### Task
Please copy out the entries below exactly, beginning with the line that contains "has height=622, width=840." and ending with the line that contains "Open the Default formula editor", and include nothing outside that span.

[Dataset entries]
|---|

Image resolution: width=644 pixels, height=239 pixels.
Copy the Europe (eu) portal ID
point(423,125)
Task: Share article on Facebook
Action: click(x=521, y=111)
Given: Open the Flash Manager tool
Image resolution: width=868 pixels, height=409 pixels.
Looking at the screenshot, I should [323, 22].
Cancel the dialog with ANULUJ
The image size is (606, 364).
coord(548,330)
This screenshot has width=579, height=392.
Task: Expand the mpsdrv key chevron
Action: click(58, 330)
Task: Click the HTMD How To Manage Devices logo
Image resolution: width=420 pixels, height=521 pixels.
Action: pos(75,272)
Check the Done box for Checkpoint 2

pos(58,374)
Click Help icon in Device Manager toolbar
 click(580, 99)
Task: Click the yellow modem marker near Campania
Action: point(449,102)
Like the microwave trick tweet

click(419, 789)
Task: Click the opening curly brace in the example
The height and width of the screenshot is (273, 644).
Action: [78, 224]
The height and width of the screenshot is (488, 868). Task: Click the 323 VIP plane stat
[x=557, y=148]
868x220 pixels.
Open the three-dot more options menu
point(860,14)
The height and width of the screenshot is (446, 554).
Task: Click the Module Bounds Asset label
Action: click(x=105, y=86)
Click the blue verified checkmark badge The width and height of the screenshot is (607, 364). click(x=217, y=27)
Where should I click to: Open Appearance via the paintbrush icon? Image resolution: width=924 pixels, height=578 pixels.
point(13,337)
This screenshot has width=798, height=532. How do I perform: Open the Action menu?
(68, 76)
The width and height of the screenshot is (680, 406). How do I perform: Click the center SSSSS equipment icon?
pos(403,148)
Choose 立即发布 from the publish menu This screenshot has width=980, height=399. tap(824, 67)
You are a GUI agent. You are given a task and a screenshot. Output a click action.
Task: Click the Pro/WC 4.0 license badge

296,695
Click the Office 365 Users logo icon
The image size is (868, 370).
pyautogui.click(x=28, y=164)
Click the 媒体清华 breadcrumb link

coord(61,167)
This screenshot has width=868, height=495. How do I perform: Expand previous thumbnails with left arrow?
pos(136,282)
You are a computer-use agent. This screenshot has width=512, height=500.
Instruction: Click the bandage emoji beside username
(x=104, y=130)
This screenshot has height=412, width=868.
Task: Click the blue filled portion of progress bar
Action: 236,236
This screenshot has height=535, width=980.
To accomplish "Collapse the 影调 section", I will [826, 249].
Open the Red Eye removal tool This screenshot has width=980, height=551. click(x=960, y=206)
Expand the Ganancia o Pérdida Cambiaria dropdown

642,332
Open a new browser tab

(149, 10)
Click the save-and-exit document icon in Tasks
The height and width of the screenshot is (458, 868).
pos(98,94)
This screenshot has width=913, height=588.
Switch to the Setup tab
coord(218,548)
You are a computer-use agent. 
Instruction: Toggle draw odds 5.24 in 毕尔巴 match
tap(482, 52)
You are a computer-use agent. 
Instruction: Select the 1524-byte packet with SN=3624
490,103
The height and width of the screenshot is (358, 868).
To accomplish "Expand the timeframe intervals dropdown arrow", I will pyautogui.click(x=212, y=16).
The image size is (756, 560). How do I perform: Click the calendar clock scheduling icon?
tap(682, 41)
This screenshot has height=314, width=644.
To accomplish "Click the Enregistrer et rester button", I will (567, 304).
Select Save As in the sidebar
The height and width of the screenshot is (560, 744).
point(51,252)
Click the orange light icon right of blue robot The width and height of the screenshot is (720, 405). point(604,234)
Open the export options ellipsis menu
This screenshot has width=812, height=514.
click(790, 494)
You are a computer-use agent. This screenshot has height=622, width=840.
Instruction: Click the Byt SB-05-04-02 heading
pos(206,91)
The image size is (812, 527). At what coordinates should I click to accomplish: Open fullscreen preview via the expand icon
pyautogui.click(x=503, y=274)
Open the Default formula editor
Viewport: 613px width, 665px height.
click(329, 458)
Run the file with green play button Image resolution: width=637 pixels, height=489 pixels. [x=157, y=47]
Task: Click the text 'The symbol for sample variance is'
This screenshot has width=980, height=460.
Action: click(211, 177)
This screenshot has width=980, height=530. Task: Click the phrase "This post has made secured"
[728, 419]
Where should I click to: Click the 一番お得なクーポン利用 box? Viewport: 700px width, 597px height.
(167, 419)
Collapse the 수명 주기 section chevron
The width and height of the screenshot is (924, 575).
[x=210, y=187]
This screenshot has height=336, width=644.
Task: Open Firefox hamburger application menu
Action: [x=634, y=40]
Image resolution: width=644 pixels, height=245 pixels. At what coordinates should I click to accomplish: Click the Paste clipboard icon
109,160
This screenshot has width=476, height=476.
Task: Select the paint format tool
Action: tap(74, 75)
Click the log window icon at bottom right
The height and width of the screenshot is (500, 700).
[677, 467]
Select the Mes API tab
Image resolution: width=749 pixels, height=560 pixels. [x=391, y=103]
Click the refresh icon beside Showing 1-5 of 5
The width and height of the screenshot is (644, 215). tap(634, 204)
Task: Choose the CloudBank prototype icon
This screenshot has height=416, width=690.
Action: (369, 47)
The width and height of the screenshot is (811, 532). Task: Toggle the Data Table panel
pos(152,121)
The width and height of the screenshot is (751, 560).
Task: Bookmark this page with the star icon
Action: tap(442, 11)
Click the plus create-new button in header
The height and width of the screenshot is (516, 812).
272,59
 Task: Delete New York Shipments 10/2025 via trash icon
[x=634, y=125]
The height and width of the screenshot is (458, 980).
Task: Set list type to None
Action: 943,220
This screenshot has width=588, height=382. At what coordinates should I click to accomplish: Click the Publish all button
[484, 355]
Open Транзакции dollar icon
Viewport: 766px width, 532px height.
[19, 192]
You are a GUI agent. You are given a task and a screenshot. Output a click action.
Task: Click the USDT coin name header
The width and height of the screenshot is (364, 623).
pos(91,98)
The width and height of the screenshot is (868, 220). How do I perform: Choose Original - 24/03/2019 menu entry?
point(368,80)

|---|

### Reply
You are a computer-use agent. This screenshot has height=622, width=840.
Instruction: Click the Byt SB-05-04-02 heading
pos(206,91)
The image size is (812, 527). At what coordinates should I click to accomplish: Open fullscreen preview via the expand icon
pyautogui.click(x=503, y=274)
Open the Default formula editor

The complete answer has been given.